What has changed is how we navigate those foreign environments. Students going on W’International these days have a distinct advantage not afforded to students of the past.
“As college students then, we were not able to find things on our phones to go do,” says Stacey Fields Harris ’00, whose W’International experience in 1999 was in Italy. “You depended on the map or what the concierge at the hotel told you.”
Harris got a second bite at the apple last year. Executive director of University events, Harris accompanied a group to Spain in May of 2018 as a staff adviser.
She wouldn’t characterize either experience as inferior – just different. And the primary difference was technological. These days, almost all students have smartphones, and Wi-Fi is amply available in most W’International destinations.
That makes navigating and planning a snap. After the planned group activity or outing for the day, students are often on their own, and they often split up into smaller groups to find food and entertainment. They use the smartphone app Yelp for dinner recommendations, take Uber to get there and text their friends pictures of their meal or the club they just got into.
“Technology made them very independent,” Harris says of the students who went to Spain with her. “I did try to give them a speech at the beginning: ‘You know, we are in a foreign country. Your cell-phone service may or may not work. Take a hotel map as a backup.’ Fortunately, Barcelona was modern enough that pretty much everywhere had Wi-Fi.”

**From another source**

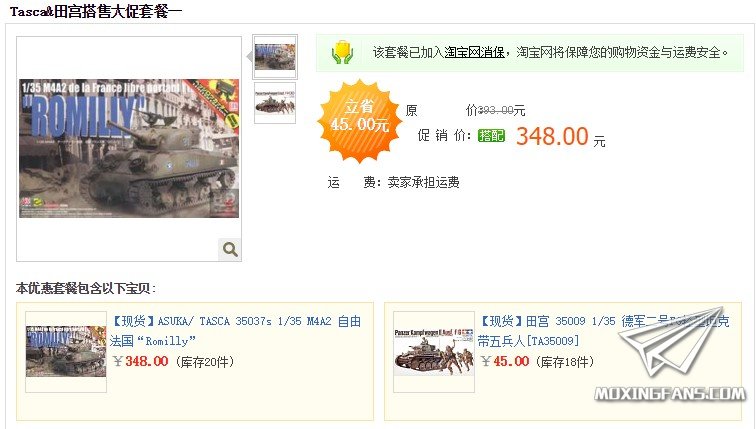Open the 田宫 35009 德军二号 product link
The width and height of the screenshot is (756, 429).
[603, 331]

Twenty years ago, things were much different. Cell phones were becoming ubiquitous, but they were for calling and texting, not hailing a ride, figuring out where to eat or taking pictures. “I remember running out of film in Italy and having to find a place that sold Kodak film and it being uber-expensive,” she says. “Now, if you’ve got a phone, you’ve got a camera. You really don’t run out of space. And with WhatsApp, any pictures anybody took automatically updated to your own camera roll.”
Cultural differences
When Harris went to Italy for W’International in 1999, most of the group stuck together, in order to find their way around. They all knew each other pretty well from class, but being in a foreign country solidified the group’s bond.

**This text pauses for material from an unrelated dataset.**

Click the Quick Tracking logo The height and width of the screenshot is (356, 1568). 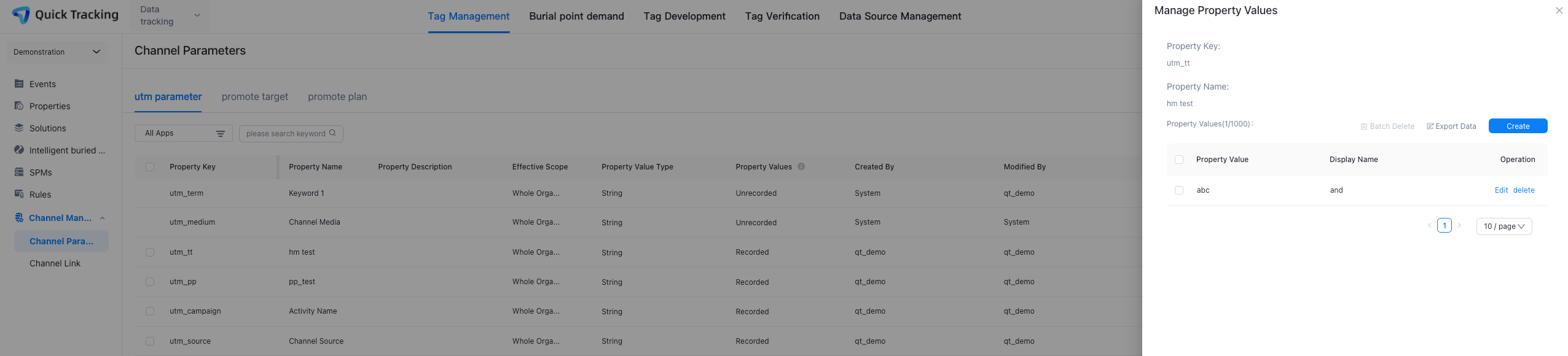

The same goes for Harris and her then boyfriend (now husband), Brandon Harris '00, who was part of that group. “I think you learn what you can and can’t tolerate with someone – you know, how you travel,” she says. “A night or two we would go out to dinner by ourselves. It was fun to be in a different country with your boyfriend. It was definitely an experience. Luckily it worked out and we got married.”
Both Harrises went on the trip to Spain, too, and this time they knew better how to travel together. But they still learned and grew from their experiences. Along with several students, they got tickets to see the soccer team F.C. Barcelona play in its famed 99,000-seat mid-'50s stadium Camp Nou. Stacey Harris called it “an unparalleled sports experience,” especially considering that she got to see one of the best players ever, Lionel Messi.

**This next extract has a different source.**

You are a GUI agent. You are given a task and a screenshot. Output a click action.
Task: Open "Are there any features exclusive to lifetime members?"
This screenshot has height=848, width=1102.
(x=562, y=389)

“There’s absolutely nothing like it,” she says. “They don’t sell alcohol. They allowed people to bring in their own food. At halftime people were breaking out salami sandwiches.
“Messi didn’t play that long, but while he was in, it was amazing. The energy level went up. You could tell how much better he was than anybody else just in the little bit he played.”
She developed a new appreciation for soccer while in Spain, just as she learned to love Italian pizza and espresso in Italy. But the cultural differences, she says, are on full display no matter where you go on W’International. They’re perhaps the biggest reason to take part in the program – whether it’s experiencing a country’s national sport or learning that pepperoni pizza and lasagna aren’t really Italian.
Although technology has made the world smaller in one sense, the earth is still a large planet full of a wide variety of people and cultures. And we’re just a small part of that.
“Just learning that you are a part of a great big planet and the world does not revolve around you,” Harris says. “It does not revolve around North Carolina or Wingate or even America for that matter. It’s just bigger than you. And it can be in big, sweeping political things or something as simple as ordering a cup of coffee. It’s bigger than you.”